9. **How does Matplotlib differ from Plotly**

Matplotlib is the foundational Python plotting library—excellent for static, publication-quality figures and fine-grained control. Plotly is designed for interactive, web-ready graphics with built-in hover, zoom, and tooltips.

Matplotlib:

Strengths: Full control over figure elements; integrates with scientific Python; great for static reports and journals.

Usage: Imperative API (plt.plot, plt.scatter), plus object-oriented approach.

Interactivity: Limited without extras (e.g., %matplotlib notebook, widgets).

Plotly:

Strengths: Interactivity by default (hover labels, pan/zoom, legend toggles).

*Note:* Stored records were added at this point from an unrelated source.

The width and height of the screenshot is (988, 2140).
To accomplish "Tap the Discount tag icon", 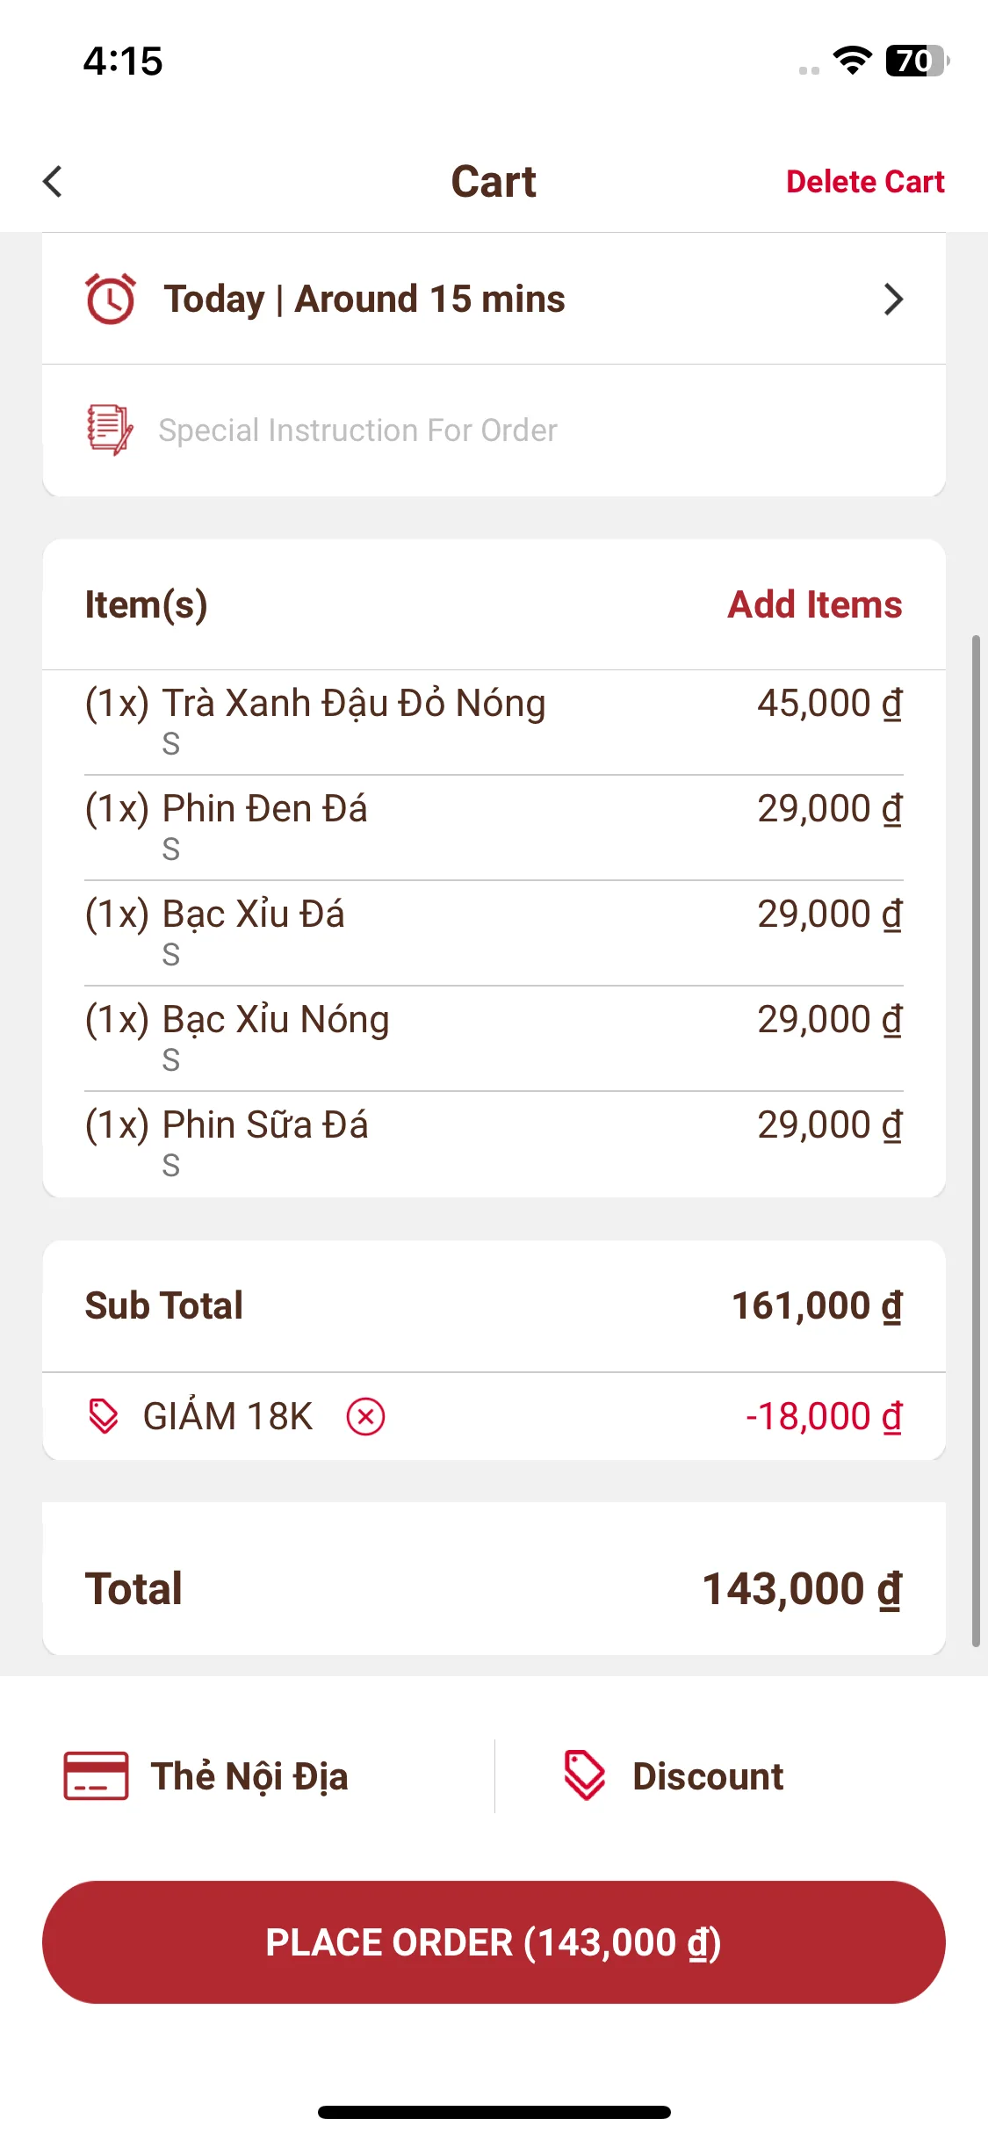I will click(x=585, y=1775).

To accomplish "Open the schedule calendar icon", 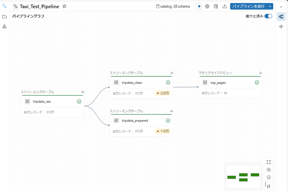I will [216, 6].
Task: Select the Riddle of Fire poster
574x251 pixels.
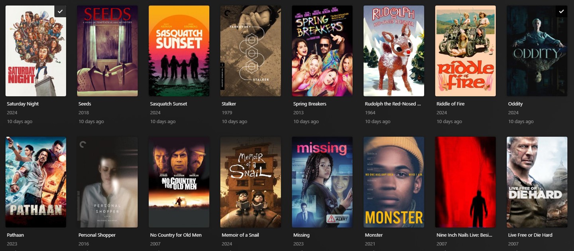Action: point(466,51)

Web friendly: Exports to HTML; easy to embed in dashboards/apps.

High-level API: plotly.express creates rich charts with minimal code.

In [None]:
import matplotlib.pyplot as plt
x = [1,2,3,4]; y = [3,1,4,2]
plt.plot(x, y, marker="o")
plt.title("Matplotlib Line")
plt.show()


In [None]:
import plotly.express as px
fig = px.line(x=[1,2,3,4], y=[3,1,4,2], title="Plotly Line")
fig.show()


10. **What is the significance of hierarchical indexing in Pandas**

Hierarchical indexing (MultiIndex) allows multiple levels of labels for rows and/or columns. It’s powerful when your data has natural hierarchies (e.g., Country → State → City) or when you want to reshape data elegantly.

Benefits:

Compact representation: Store higher-dimensional data in 2D tables.

Easy subsetting: Slice by one or more levels.

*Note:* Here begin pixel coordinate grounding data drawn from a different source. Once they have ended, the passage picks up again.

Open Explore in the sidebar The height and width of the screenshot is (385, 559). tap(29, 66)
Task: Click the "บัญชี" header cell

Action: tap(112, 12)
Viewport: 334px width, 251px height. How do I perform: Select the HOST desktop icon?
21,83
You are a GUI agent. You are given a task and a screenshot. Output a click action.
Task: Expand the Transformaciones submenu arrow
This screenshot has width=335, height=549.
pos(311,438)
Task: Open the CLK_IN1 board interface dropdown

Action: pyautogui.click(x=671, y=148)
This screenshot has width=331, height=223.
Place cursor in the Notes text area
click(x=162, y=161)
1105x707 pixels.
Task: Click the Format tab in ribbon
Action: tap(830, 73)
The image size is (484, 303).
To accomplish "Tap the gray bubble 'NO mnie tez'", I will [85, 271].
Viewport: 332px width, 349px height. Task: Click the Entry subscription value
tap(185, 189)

Group operations: Aggregate at different hierarchy levels.

Reshaping: Works smoothly with stack(), unstack(), and pivot_table().

In [None]:
import pandas as pd

data = {
    "state": ["KA","KA","MH","MH"],
    "city":  ["BLR","MYS","MUM","PUN"],
    "sales": [100, 80, 120, 90]
}
df = pd.DataFrame(data).set_index(["state","city"])
# Select one state
print(df.loc["KA"])
# Add a column level via unstack
print(df["sales"].unstack())  # cities as columns


11. **What is the role of Seaborn’s pairplot() function**

pairplot() shows pairwise relationships among several numeric variables in one figure. It creates a grid: scatter plots for every pair of variables and histograms/KDEs on the diagonal for each single variable. This gives a quick overview of correlations, clusters, and outliers.

Why it’s useful:

Exploratory data analysis (EDA): See how features relate before modeling.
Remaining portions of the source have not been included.